WHAT THE EXERCISE ASKS: Please return only the lines from the one with "Viewport: 900px width, 510px height." through the final line of the data, unchanged, with pictures omitted.

Records from a dataset:
□ □ □ □

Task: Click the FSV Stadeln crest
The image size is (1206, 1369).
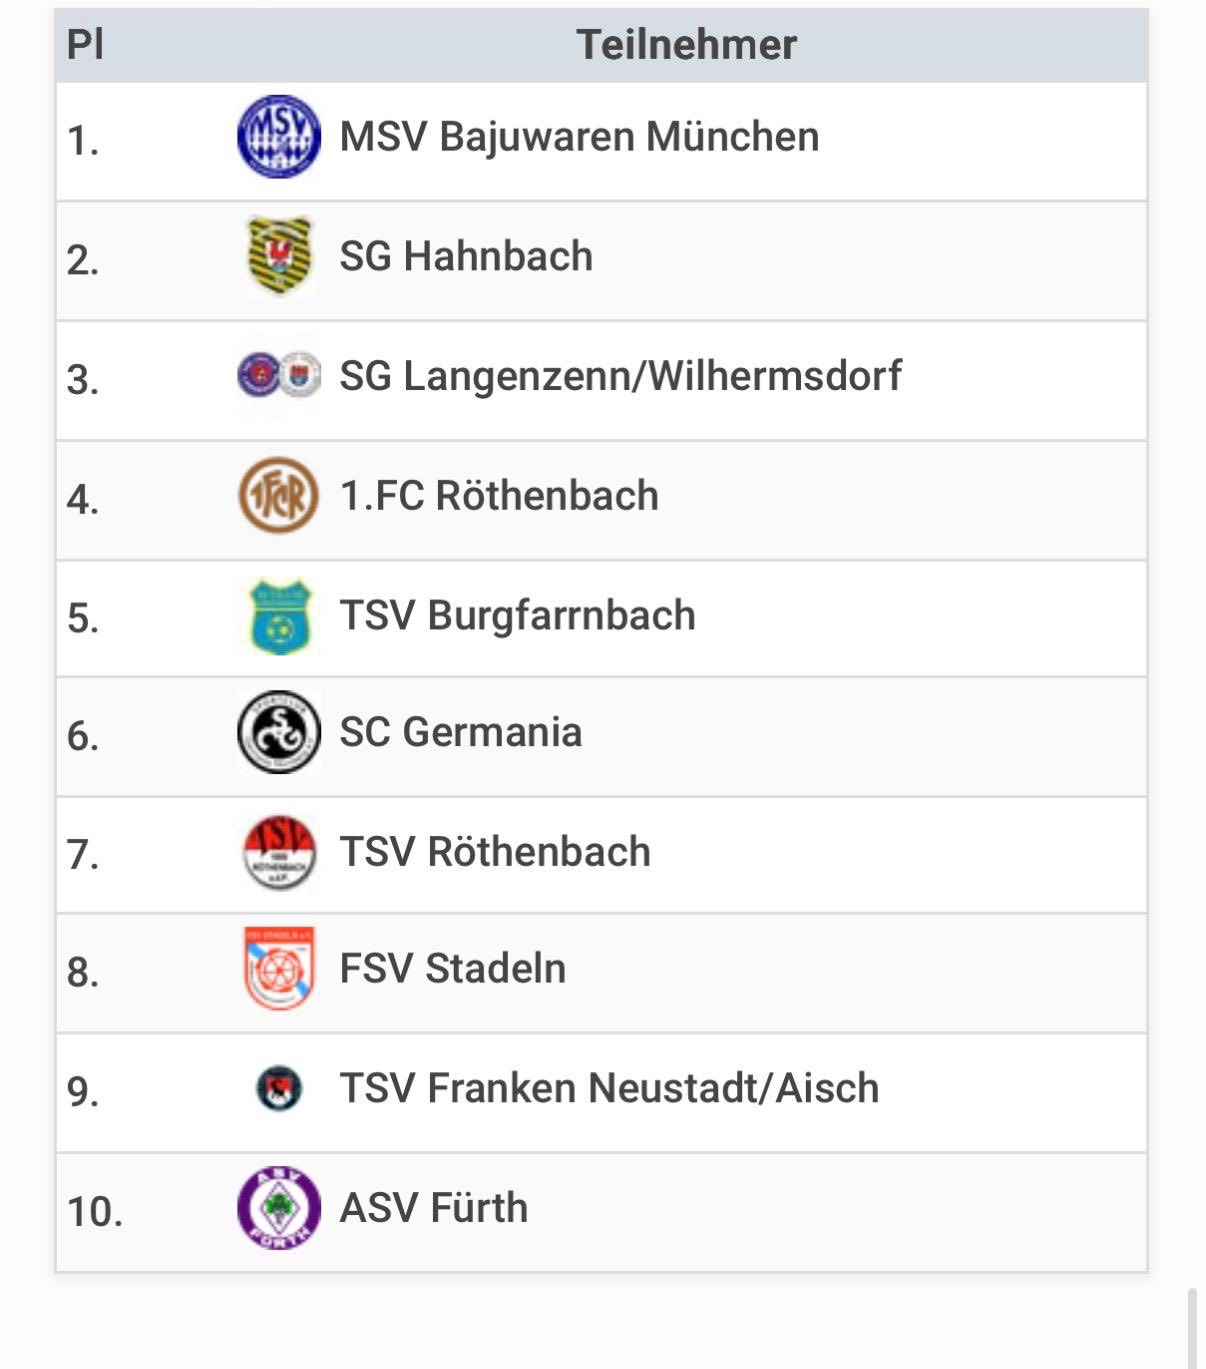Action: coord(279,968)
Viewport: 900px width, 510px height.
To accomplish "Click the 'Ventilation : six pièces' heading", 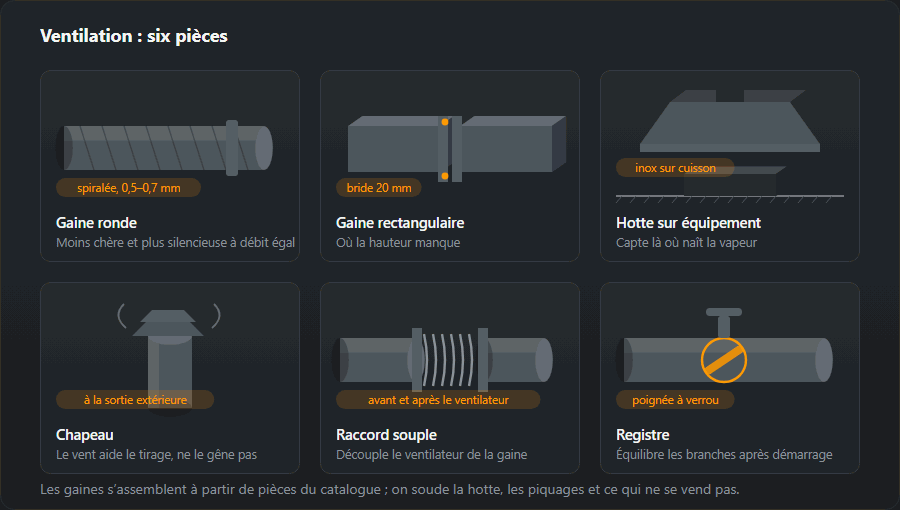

□ □ □ □

TASK RESULT:
Viewport: 900px width, 510px height.
To accomplish "Click the 'Ventilation : six pièces' heading", 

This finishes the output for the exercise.